FourFourTwo's 100 Greatest Footballers EVER: No.4, Johan Cruyff
As influential with his ideas as he was with his feet, the impact of Cruyff’s genius echoes through the game today
Baseball’s loss was football’s gain. When Hendrik Johannes Cruyff first joined Ajax as a 10-year-old, he much preferred a bat in his hand to a ball at his feet. It took five years for his coach to persuade him that football was the way to go.
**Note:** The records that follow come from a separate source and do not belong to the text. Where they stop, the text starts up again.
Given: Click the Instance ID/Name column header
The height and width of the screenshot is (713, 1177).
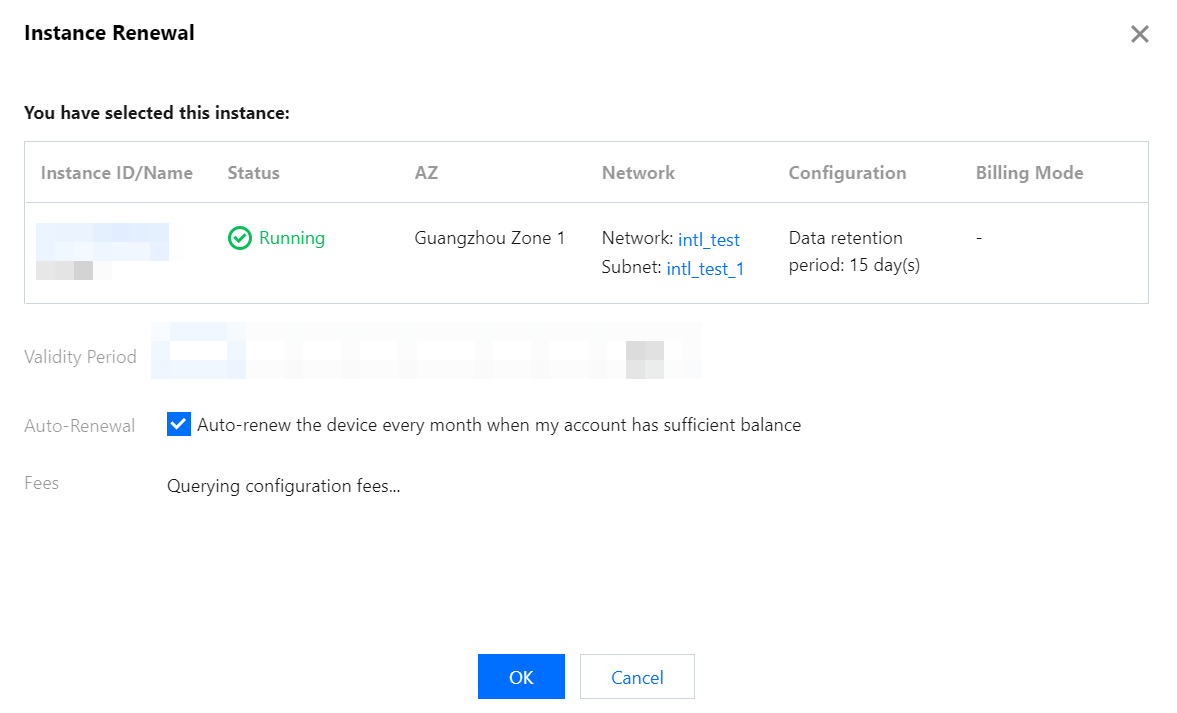Looking at the screenshot, I should tap(117, 173).
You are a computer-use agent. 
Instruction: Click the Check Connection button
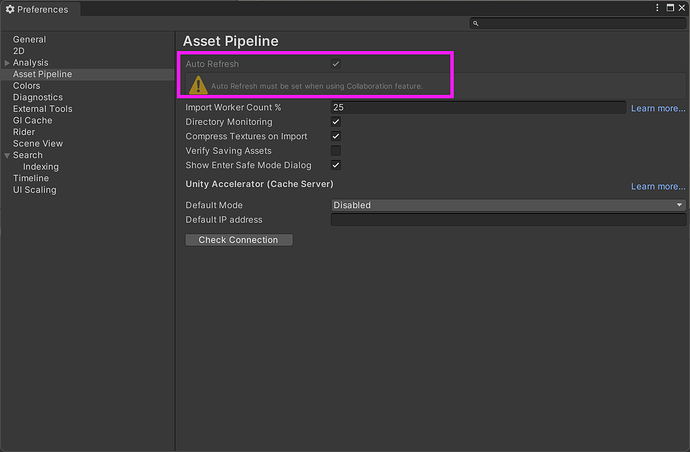(238, 240)
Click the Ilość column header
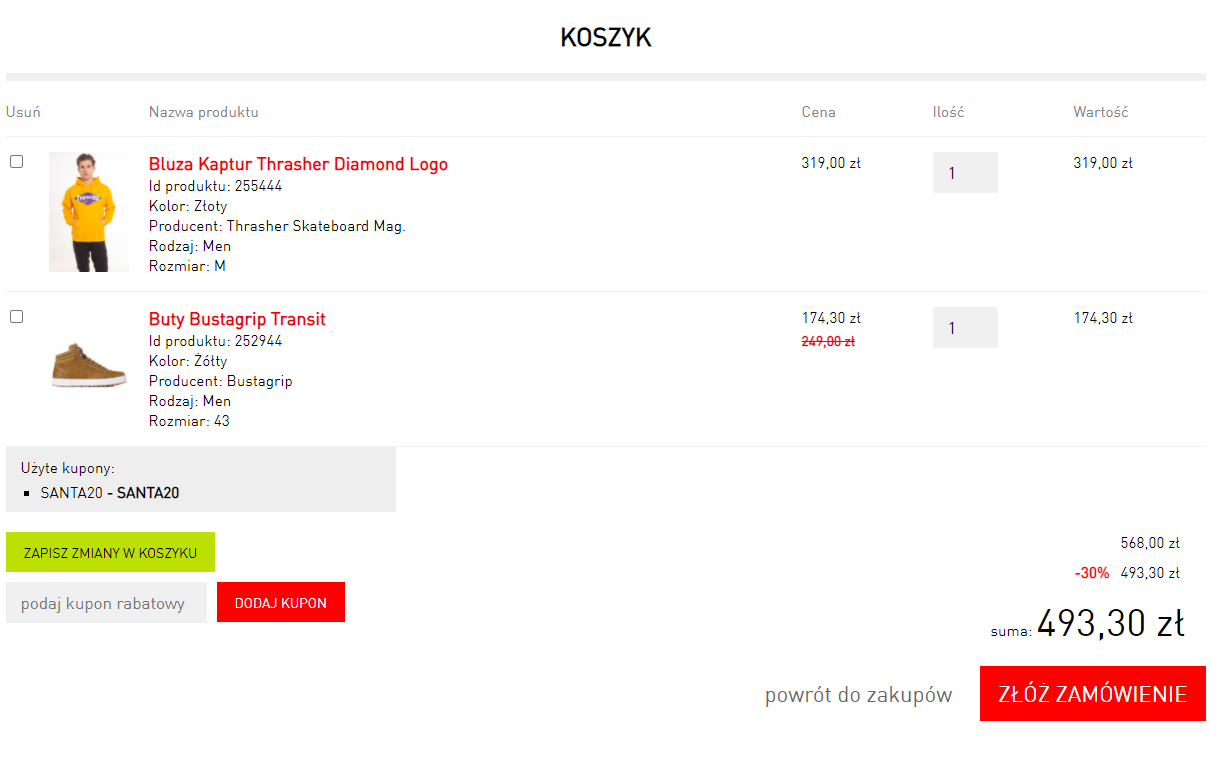This screenshot has width=1219, height=757. (949, 112)
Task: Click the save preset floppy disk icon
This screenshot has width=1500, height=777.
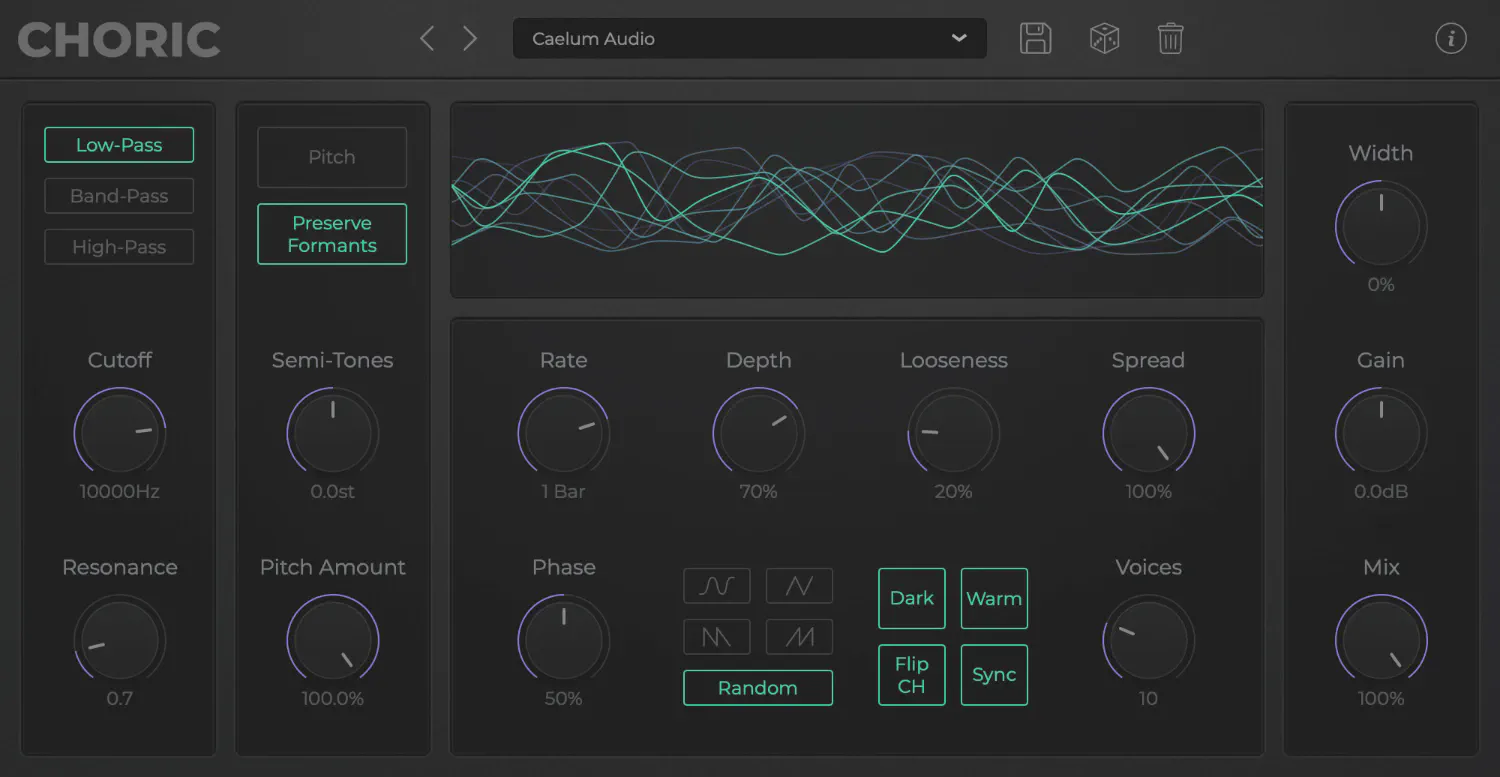Action: (1035, 39)
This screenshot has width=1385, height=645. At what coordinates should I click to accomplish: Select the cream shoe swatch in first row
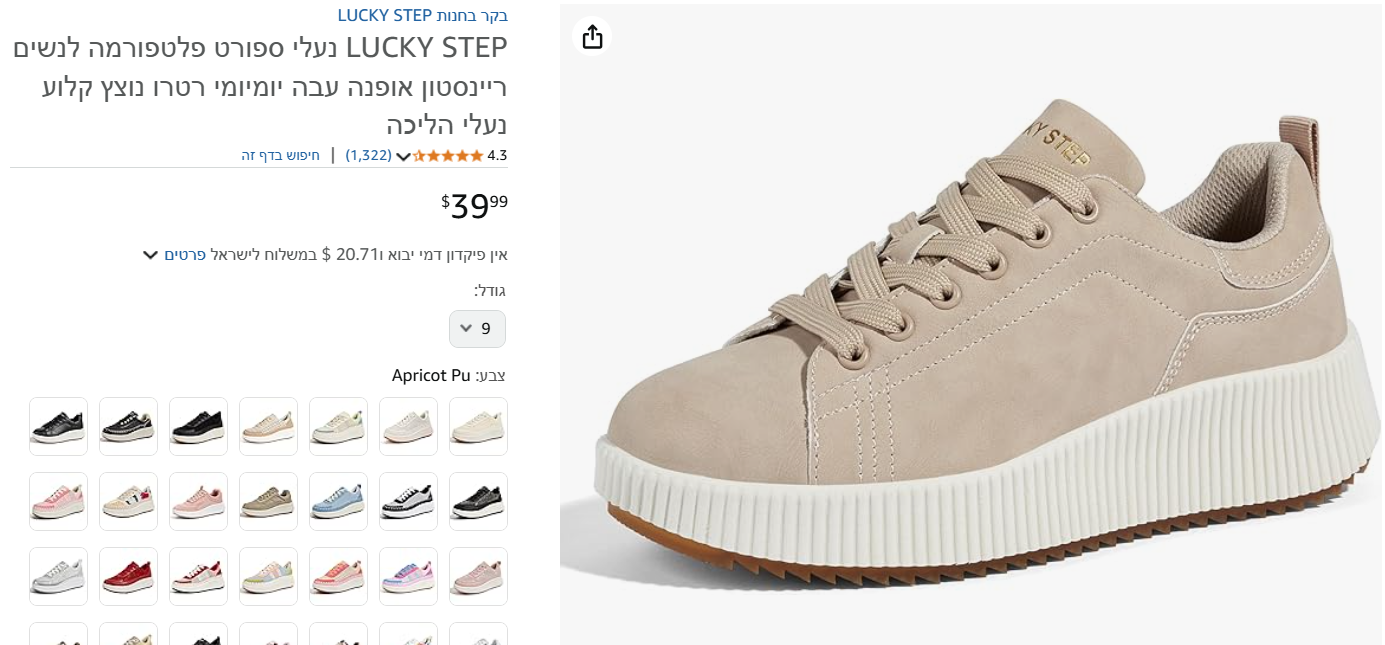point(478,426)
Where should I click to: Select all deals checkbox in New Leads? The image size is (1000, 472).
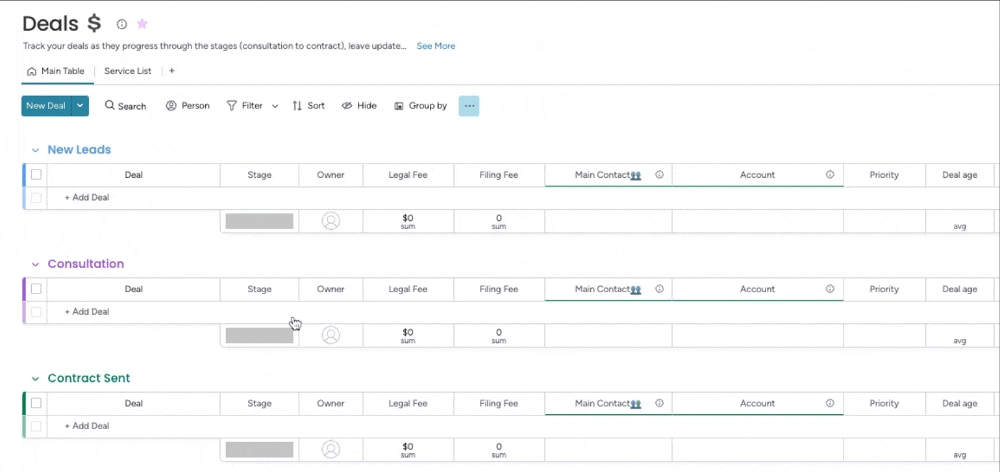click(x=36, y=175)
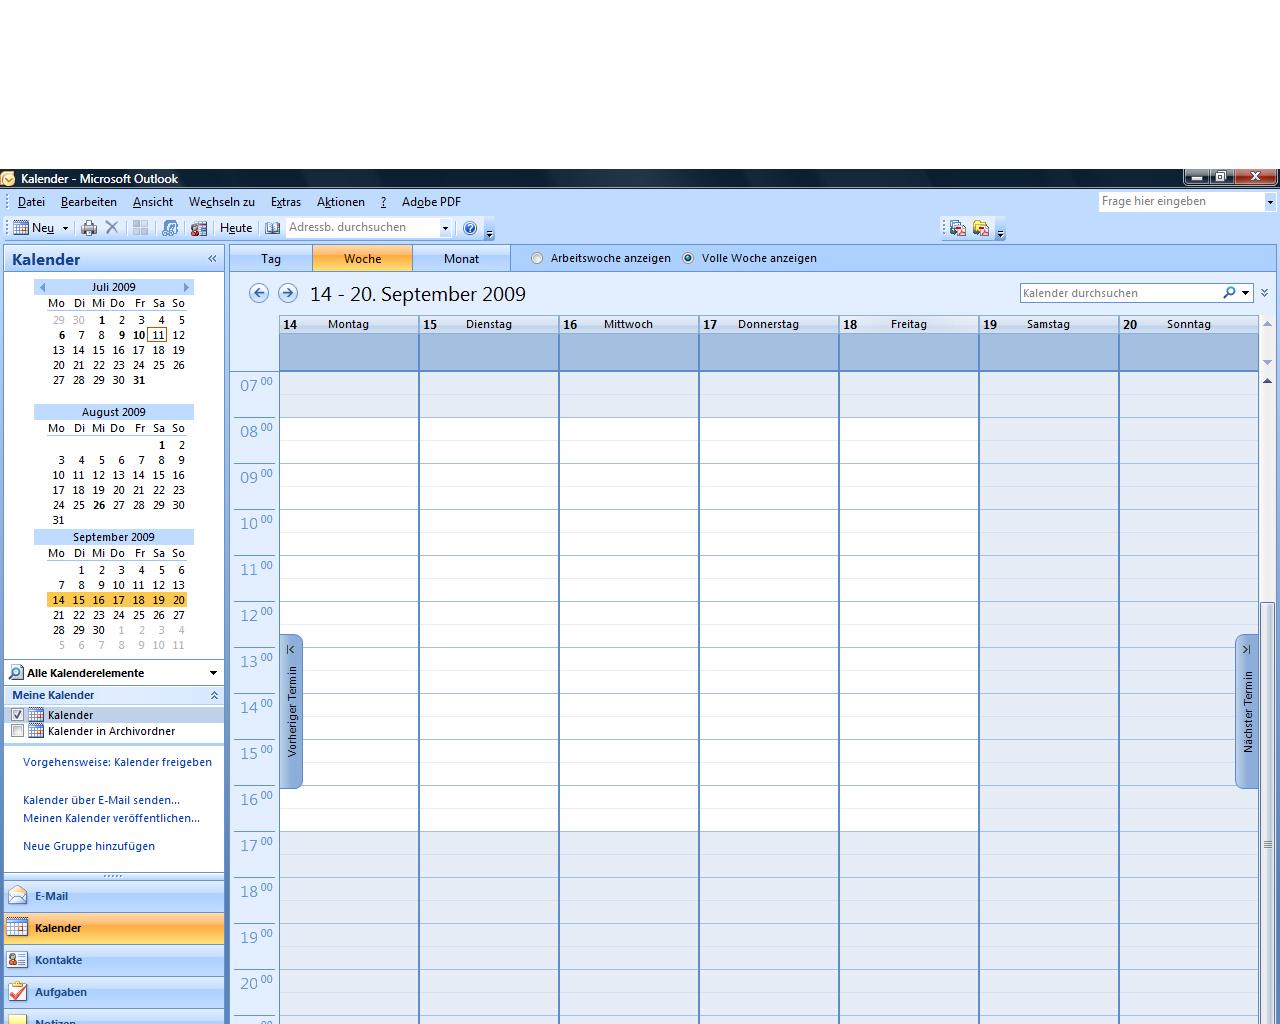Open the Neu button dropdown arrow
This screenshot has width=1280, height=1024.
65,228
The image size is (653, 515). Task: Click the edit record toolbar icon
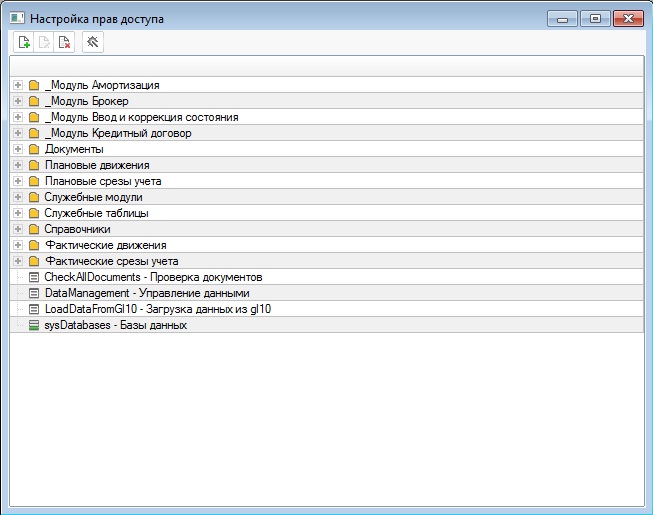(x=44, y=42)
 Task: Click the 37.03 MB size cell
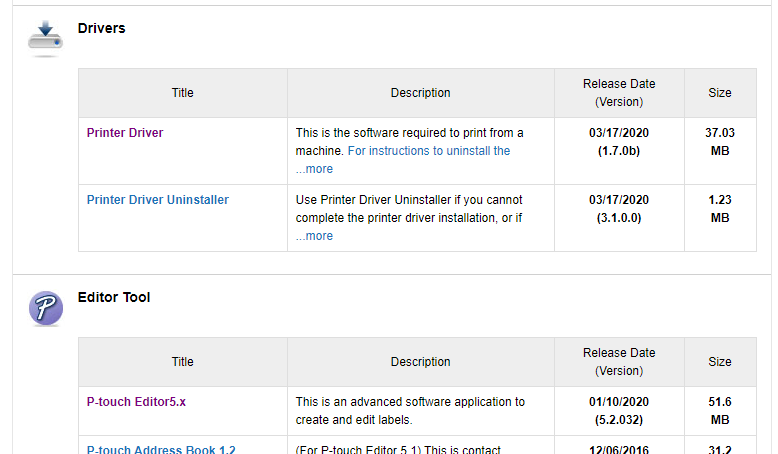pyautogui.click(x=719, y=141)
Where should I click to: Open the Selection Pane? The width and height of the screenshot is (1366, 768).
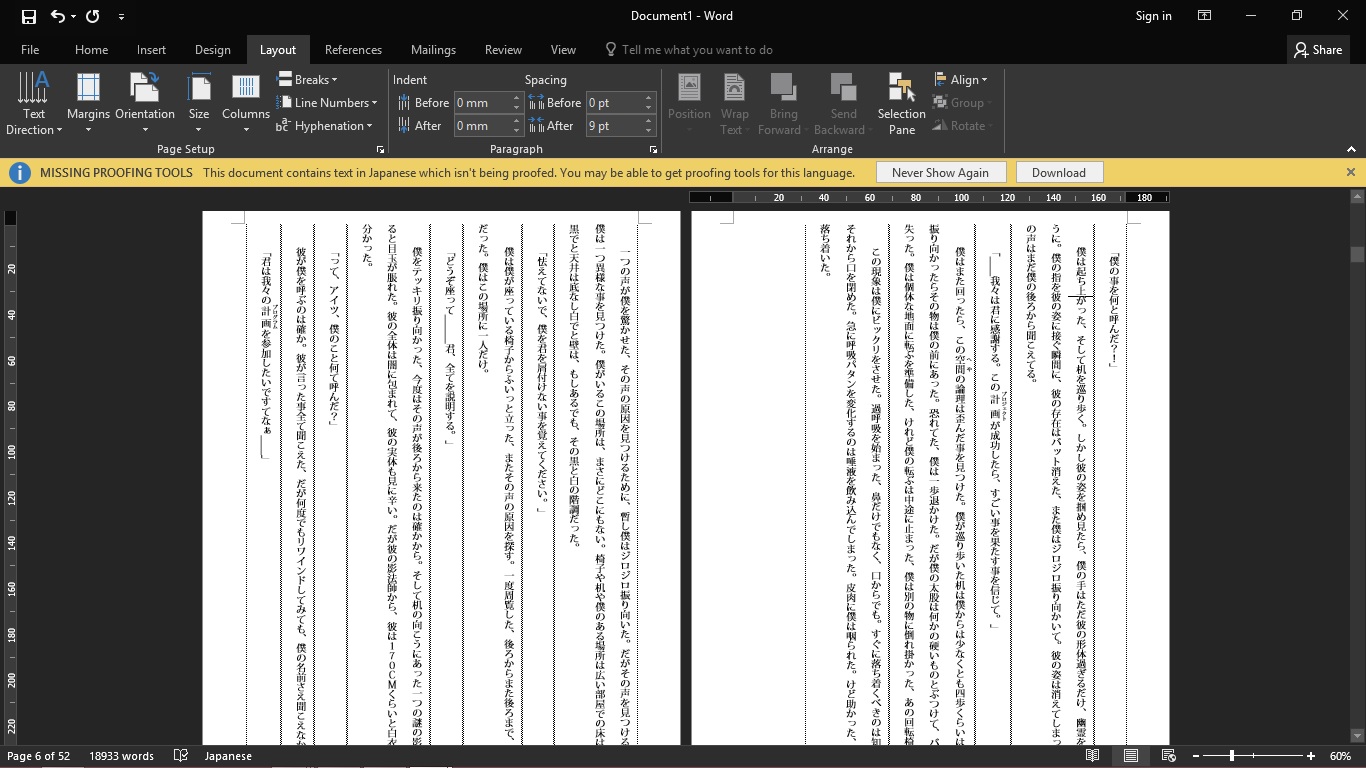(x=901, y=104)
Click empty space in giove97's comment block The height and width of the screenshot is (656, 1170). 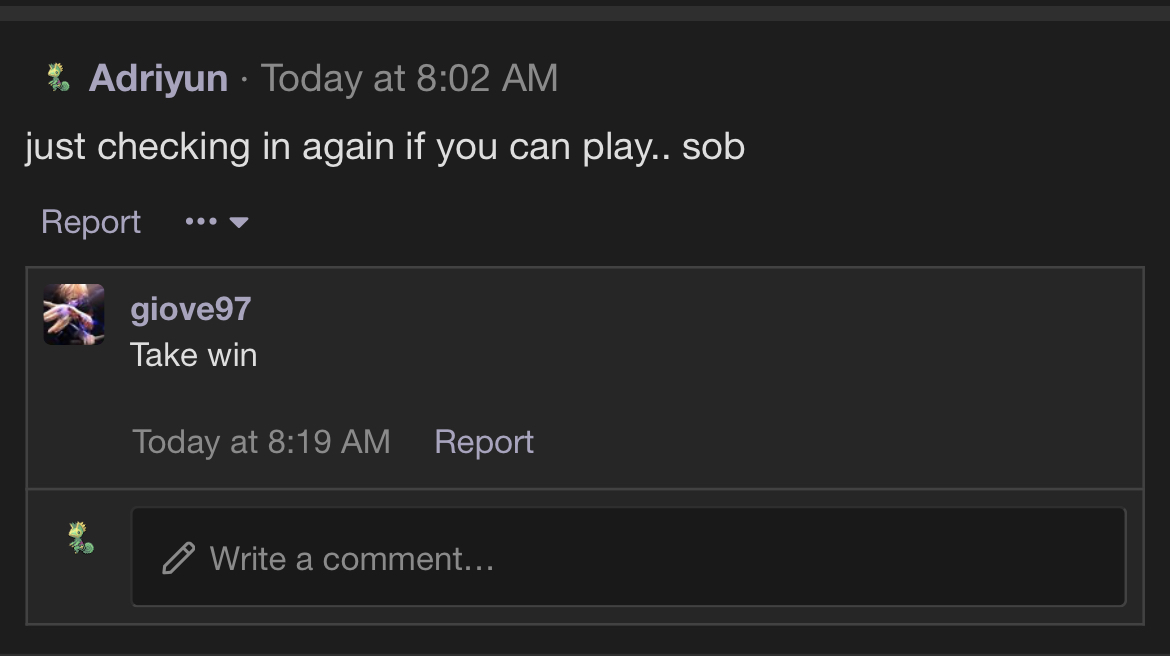point(746,373)
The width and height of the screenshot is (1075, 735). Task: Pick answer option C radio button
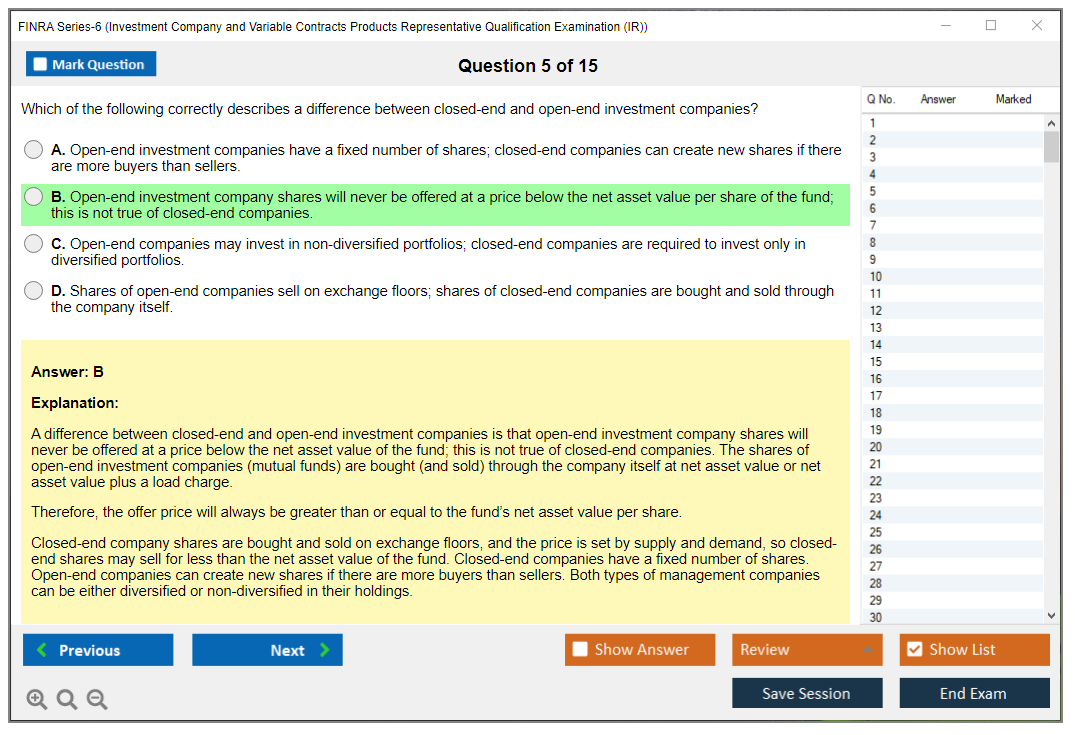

Growing up spitting distance from Ajax’s ground in Amsterdam East, Cruyff spent hours at the houses of English coaches Keith Spurgeon and Vic Buckingham, learning both the language and about football. A Calvinist convinced in his predestination to change football, Cruyff began ordering people around as soon as he entered the Ajax dressing room as a rake-thin 17-year-old.
He was usually right.
“Before I make a mistake,” he famously once said, “I do not make that mistake.”
Total Football invented
Two months after making his first-team debut, Cruyff met former PE teacher Rinus Michels. Together, the pair invented Total Football. Wingers and overlapping full-backs kept the pitch wide, defenders were encouraged to bring the ball out from the back (if a midfielder dropped to cover the space) and the centre-forward – usually Cruyff – could roam free as Michels’ on-field conductor.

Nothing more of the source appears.